── GIVEN DATA

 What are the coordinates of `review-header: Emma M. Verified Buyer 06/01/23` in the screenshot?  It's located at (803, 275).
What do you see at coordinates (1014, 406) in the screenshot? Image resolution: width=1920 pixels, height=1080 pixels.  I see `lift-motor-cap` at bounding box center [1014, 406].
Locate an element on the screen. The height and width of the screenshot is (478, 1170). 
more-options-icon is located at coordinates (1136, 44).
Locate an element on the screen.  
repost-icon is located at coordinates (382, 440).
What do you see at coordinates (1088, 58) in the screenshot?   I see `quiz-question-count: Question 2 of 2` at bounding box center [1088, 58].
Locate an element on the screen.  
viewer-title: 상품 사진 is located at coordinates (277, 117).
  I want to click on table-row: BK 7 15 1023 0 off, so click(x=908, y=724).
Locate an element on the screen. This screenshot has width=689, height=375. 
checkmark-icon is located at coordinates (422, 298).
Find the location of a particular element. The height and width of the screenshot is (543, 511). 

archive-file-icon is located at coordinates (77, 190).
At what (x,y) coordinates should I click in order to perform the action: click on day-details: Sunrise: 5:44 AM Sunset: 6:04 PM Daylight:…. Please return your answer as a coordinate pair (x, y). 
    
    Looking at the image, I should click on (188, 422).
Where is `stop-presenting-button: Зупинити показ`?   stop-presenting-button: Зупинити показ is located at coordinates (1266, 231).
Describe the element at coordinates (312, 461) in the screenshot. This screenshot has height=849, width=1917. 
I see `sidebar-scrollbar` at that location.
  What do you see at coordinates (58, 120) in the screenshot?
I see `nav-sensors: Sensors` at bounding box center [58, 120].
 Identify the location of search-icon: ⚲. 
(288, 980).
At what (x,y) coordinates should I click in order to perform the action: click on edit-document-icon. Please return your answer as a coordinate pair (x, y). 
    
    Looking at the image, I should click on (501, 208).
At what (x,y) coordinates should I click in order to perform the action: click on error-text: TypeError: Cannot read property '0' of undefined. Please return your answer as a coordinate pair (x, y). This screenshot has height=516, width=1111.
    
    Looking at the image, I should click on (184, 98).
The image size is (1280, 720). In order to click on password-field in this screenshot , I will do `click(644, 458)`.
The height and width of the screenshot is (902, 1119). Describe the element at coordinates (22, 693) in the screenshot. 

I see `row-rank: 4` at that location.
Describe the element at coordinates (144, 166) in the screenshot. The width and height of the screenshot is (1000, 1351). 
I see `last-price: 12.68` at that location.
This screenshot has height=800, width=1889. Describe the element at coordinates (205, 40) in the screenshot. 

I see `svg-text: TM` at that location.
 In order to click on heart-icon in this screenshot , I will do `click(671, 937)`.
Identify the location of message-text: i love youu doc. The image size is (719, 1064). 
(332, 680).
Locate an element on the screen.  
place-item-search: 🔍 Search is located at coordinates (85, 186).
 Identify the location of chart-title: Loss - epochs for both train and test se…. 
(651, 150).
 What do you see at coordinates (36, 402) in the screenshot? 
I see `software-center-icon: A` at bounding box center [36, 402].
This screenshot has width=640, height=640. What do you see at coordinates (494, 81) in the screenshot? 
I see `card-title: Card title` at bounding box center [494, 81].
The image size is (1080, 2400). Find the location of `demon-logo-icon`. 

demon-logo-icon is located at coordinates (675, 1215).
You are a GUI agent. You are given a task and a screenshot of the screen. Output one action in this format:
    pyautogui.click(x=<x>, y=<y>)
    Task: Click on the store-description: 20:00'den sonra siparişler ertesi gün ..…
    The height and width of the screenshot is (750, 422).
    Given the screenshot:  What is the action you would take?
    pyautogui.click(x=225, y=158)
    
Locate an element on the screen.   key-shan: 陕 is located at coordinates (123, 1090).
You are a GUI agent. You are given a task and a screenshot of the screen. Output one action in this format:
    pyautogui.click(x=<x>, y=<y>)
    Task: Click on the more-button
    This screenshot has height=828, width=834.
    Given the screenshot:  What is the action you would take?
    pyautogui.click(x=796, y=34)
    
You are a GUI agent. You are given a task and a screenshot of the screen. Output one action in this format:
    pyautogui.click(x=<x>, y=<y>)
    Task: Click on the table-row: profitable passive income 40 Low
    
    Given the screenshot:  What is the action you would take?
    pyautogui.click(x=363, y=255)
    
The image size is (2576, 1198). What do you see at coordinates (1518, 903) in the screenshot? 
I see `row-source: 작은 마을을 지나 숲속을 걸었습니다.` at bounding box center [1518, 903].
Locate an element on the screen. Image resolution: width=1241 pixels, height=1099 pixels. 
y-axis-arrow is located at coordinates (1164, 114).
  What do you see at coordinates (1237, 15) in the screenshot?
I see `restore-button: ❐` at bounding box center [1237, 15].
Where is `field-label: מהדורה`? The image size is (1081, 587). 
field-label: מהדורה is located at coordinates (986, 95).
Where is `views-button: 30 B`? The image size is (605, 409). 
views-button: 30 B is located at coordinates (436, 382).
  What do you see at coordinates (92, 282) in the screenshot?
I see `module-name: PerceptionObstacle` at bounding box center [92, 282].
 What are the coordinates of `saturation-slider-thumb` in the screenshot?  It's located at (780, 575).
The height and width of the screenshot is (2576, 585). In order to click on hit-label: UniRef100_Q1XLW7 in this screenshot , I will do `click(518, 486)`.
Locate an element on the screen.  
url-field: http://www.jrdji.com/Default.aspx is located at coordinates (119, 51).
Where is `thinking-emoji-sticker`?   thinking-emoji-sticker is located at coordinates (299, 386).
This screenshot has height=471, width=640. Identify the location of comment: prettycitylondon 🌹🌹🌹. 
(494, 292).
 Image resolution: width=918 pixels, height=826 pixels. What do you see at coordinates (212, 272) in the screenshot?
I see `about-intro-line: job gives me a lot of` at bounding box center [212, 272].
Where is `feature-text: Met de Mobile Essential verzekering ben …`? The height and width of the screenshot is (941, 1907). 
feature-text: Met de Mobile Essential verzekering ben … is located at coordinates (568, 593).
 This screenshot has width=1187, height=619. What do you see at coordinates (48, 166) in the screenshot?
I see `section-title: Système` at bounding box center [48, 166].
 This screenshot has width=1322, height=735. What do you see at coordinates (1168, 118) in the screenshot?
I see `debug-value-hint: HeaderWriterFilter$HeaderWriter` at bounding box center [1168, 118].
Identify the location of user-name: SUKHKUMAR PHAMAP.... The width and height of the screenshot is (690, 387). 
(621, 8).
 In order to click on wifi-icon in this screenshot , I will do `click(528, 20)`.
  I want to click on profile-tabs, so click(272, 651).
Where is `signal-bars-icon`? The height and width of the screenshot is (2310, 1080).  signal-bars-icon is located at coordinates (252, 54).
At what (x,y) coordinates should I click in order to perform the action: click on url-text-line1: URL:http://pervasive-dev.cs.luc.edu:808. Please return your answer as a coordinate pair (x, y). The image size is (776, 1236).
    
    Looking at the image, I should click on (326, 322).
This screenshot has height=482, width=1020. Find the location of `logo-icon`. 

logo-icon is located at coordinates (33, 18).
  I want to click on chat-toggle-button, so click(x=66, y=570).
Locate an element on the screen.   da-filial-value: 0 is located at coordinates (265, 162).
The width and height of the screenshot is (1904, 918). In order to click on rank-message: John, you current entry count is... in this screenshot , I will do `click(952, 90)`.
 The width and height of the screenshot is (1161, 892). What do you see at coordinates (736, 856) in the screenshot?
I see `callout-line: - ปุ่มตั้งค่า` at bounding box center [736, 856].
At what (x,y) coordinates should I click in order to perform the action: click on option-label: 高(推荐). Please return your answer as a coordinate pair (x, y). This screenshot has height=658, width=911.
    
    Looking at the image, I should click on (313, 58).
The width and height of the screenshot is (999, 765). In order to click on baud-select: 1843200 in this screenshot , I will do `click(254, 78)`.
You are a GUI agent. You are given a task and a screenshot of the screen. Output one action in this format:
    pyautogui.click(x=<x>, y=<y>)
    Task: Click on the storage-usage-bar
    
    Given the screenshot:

────

--- AIM OF THE TASK ---
Output the entries between the line containing "day-details: Sunrise: 5:44" and the line containing "(288, 980).", inclusive, as a JSON list of strings with one string per line and blank lines omitted.

--- TASK ANSWER ---
[
  "At what (x,y) coordinates should I click in order to perform the action: click on day-details: Sunrise: 5:44 AM Sunset: 6:04 PM Daylight:…. Please return your answer as a coordinate pair (x, y). ",
  "    Looking at the image, I should click on (188, 422).",
  "Where is `stop-presenting-button: Зупинити показ`?   stop-presenting-button: Зупинити показ is located at coordinates (1266, 231).",
  "Describe the element at coordinates (312, 461) in the screenshot. This screenshot has height=849, width=1917. ",
  "I see `sidebar-scrollbar` at that location.",
  "  What do you see at coordinates (58, 120) in the screenshot?",
  "I see `nav-sensors: Sensors` at bounding box center [58, 120].",
  " Identify the location of search-icon: ⚲. ",
  "(288, 980)."
]